Nun drängelt sich alles in Tegel und im alten Schönefelder Flughafen - allein in Tegel starten und landen bereits seit dem 3. Juni täglich bis zu 20 Flugzeuge mehr als früher, und mit Beginn der Ferien in Berlin und Brandenburg steigt diese Zahl weiter. Von gestern bis Sonntag sollen in Tegel 230 000 Passagiere abfliegen und ankommen. Die Flughafengesellschaft weist vorsorglich darauf hin, dass Parkplätze nur begrenzt zur Verfügung stehen, und bittet um Nutzung öffentlicher Verkehrsmittel.

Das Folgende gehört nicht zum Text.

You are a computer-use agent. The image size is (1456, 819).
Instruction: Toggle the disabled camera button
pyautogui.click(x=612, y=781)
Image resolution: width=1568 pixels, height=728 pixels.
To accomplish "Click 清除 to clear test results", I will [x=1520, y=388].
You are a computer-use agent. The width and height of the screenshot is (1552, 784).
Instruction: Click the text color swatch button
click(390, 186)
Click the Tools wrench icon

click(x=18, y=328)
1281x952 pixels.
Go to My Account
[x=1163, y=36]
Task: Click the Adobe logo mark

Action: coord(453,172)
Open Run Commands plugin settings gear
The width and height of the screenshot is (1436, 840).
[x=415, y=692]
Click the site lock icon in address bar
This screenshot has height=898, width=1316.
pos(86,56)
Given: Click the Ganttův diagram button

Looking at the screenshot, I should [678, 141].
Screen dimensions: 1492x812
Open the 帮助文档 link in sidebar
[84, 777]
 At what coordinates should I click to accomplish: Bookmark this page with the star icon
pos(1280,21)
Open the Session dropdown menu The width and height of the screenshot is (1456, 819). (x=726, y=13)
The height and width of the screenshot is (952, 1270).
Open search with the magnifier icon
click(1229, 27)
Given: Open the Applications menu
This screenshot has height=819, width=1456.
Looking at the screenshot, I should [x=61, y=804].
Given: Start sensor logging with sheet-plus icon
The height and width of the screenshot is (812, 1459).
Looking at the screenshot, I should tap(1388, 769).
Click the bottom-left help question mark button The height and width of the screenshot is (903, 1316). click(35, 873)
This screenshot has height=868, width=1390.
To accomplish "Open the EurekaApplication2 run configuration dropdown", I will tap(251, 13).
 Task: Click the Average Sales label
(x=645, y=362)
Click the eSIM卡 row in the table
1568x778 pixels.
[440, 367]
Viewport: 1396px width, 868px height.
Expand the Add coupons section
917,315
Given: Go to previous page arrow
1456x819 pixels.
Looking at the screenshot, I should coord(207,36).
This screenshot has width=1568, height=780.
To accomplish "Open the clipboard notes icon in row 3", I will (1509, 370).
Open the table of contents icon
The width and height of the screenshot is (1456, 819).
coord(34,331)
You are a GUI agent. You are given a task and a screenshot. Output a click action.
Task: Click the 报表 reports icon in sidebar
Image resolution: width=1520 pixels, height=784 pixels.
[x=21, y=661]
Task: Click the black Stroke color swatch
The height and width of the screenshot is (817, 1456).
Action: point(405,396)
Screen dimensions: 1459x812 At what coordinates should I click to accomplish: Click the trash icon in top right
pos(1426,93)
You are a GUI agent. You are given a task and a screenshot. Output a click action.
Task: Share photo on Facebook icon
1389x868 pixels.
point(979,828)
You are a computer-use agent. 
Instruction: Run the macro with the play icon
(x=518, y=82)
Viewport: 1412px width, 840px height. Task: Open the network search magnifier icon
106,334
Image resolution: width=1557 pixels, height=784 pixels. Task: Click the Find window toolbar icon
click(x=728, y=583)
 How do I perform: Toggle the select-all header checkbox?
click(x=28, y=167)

»Air Berlin« hat extra zusätzliches Personal eingesetzt und Mitarbeiter geschult, um der Lage Herr zu werden. Am 17. März 2013, wenn der neue Großflughafen endlich in Betrieb geht, soll der Stress aufhören. Aber es ist nicht einmal hundertprozentig sicher, ob dieser doch noch weit entfernte Termin überhaupt gehalten werden kann. Der Landkreis Dahme-Spreewald hegt weiter Bedenken wegen des Brandschutzes im Terminal.
»Ich erwarte, dass Aufsichtsrat und Geschäftsführung der Flughafengesellschaft sich klar äußern, wie der Eröffnungstermin zu halten ist«, sagte Harald Wolf, Verkehrsexperte der Linksfraktion im Berliner Abgeordnetenhaus.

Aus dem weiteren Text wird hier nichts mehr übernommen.